Au terme de leur mission de quatre semaines en Côte d’Ivoire, les chercheurs d’Amnesty International ont rassemblé, dans une synthèse de six pages qui présente leurs premières conclusions, les récits de témoins et de victimes des violations des droits humains perpétrées depuis l’élection controversée de novembre 2010.

« Dans l’ouest du pays, des femmes nous ont raconté qu’elles avaient été victimes en janvier 2011 de viols collectifs dans leur maison, devant leurs enfants, tandis que d’autres avaient été violées en se rendant au marché. Des témoins ont également vu des hommes se faire rouer de coups et assassiner dans la rue
, a indiqué Gaëtan Mootoo, l’un des deux chercheurs qui a mené les investigations.

« Si les yeux du monde se sont détournés de l’impasse politique dans laquelle est plongée la Côte d’Ivoire, force est de constater que les violences se poursuivent.

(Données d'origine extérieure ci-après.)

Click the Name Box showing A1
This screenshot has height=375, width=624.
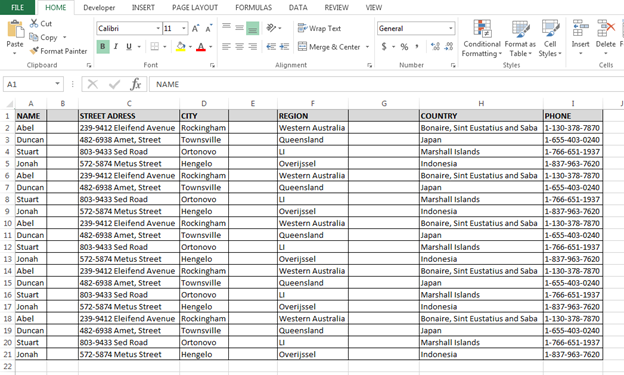33,84
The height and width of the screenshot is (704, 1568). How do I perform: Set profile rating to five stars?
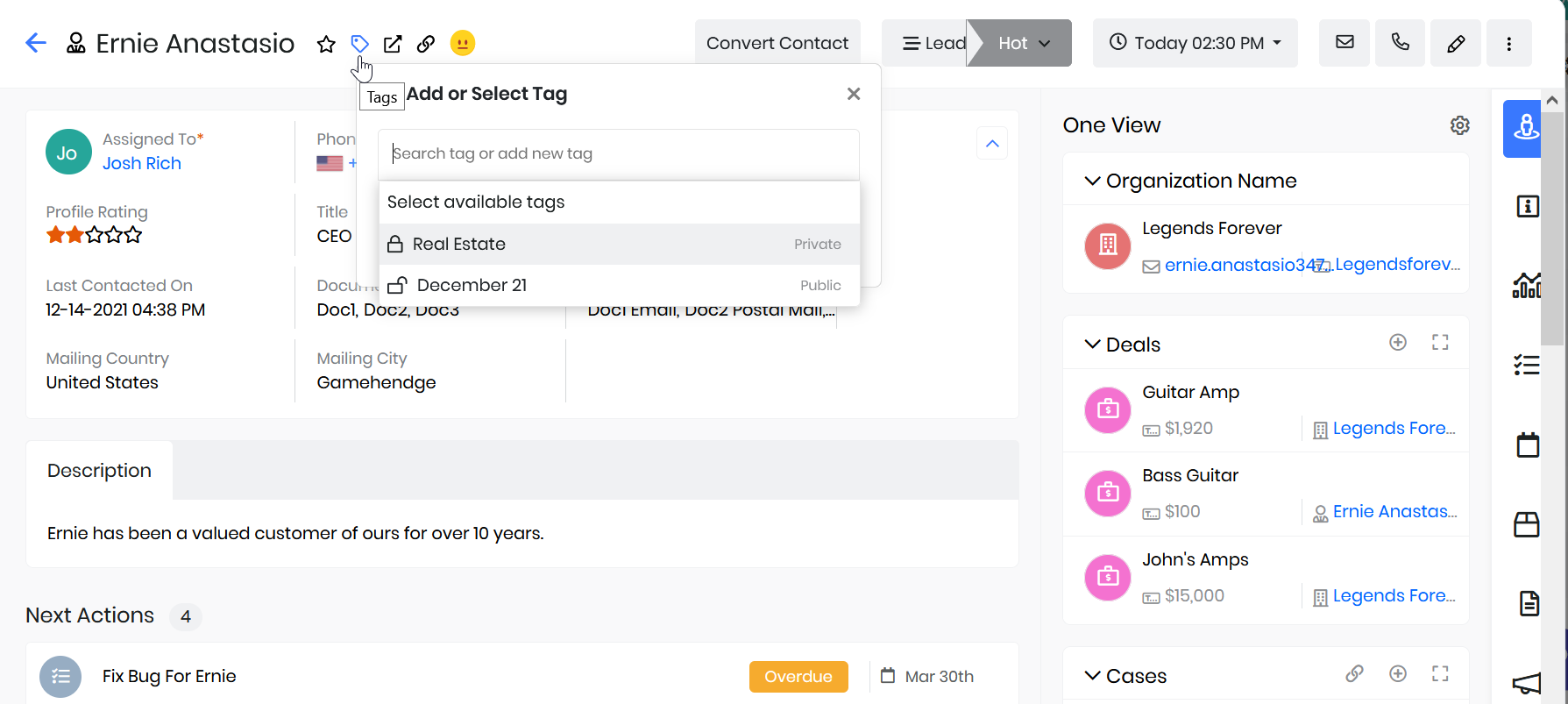133,234
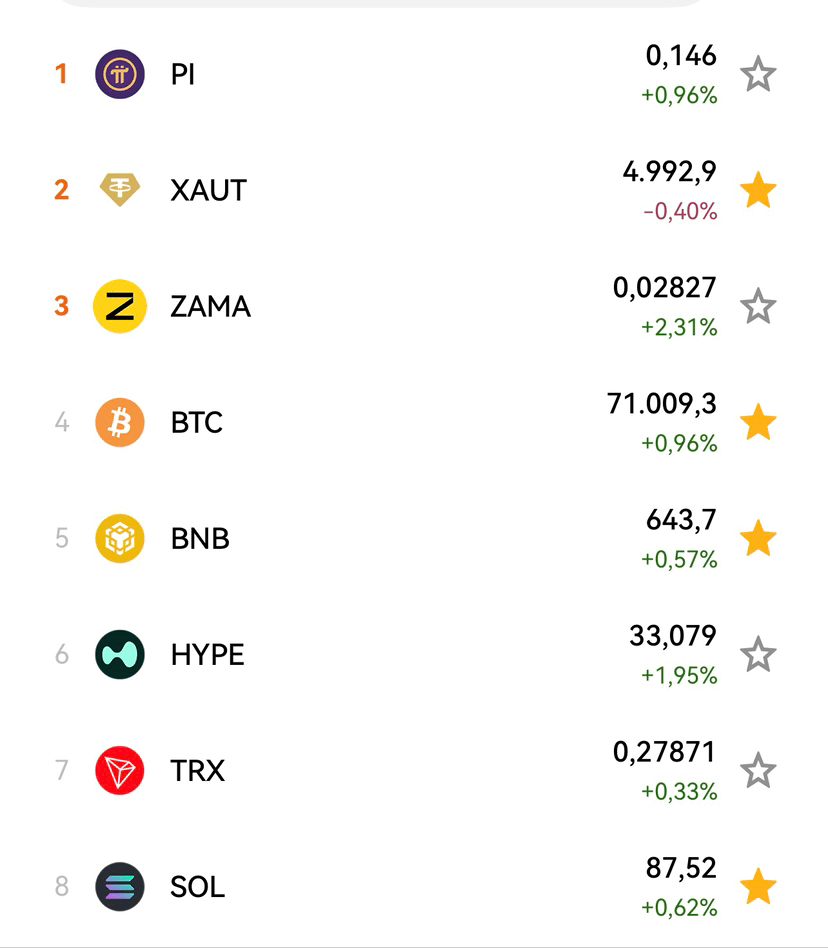Image resolution: width=828 pixels, height=948 pixels.
Task: Tap the PI coin logo
Action: tap(120, 74)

« Tant les forces de sécurité que les Forces nouvelles (ancien groupe armé d’opposition qui contrôle le nord du pays) se livrent à des atrocités et leurs victimes n’ont aucun moyen d’obtenir justice. Ce règne de la terreur doit prendre fin. »

On estime à 70 000 le nombre de personnes qui ont été contraintes de fuir leur foyer dans l’ouest du pays et de s’installer dans des camps pour personnes déplacées ou des camps de réfugiés dans les pays voisins, alors que les tensions entre groupes ethniques sont exacerbées par l’impasse politique qui oppose Laurent Gbagbo à Alassane Ouattara.

Dans l’ouest du pays, dans certaines régions, des habitants ont raconté que les attaques contre les civils étaient ciblées en fonction de l’appartenance ethnique et des affiliations politiques présumées.

Dans la ville de Duékoué, à 500 kilomètres à l’ouest d’Abidjan, les chercheurs d’Amnesty International ont constaté que de nombreuses personnes ont été tuées, plusieurs femmes violées et des centaines d’habitations incendiées et pillées au mois de janvier.

Une femme a raconté aux délégués d’Amnesty International l’agression dont elle a été victime le 3 janvier :

« Ils sont arrivés tôt le matin… armés de couteaux et de machettes. Ils ont brisé la porte et m’ont empoignée. Leurs visages étaient noircis au charbon.

« Sans prononcer un mot, ils se sont jetés sur moi et m’ont fait des choses horribles. Ils m’ont violée, à trois ou quatre. Ils ont incendié ma maison – la maison de la famille – et ont tué mon frère.

« Ils ont tout dévalisé dans ma boutique avant d’y mettre le feu. Nous nous sommes enfuis le jour même. »

Amnesty International exhorte les forces de sécurité fidèles à Laurent Gbagbo et les Forces nouvelles à ordonner publiquement et sans ambiguïté à leurs membres de respecter les droits humains. En outre, elles doivent faire savoir que toute personne reconnue responsable d’avoir ordonné ou commis des violations de ces droits, ou de s’être abstenu de les empêcher, sera tenue de rendre compte de ses agissements.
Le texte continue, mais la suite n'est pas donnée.